>>>>
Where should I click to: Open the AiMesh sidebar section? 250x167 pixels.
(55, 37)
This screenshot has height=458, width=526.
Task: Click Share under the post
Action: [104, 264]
<<<<
*WRITTEN INSTRUCTION:* Reproduce each of the entries above verbatim, line for line.

*RESPONSE:*
Where should I click to: Open the AiMesh sidebar section? 250x167 pixels.
(55, 37)
This screenshot has height=458, width=526.
Task: Click Share under the post
Action: [104, 264]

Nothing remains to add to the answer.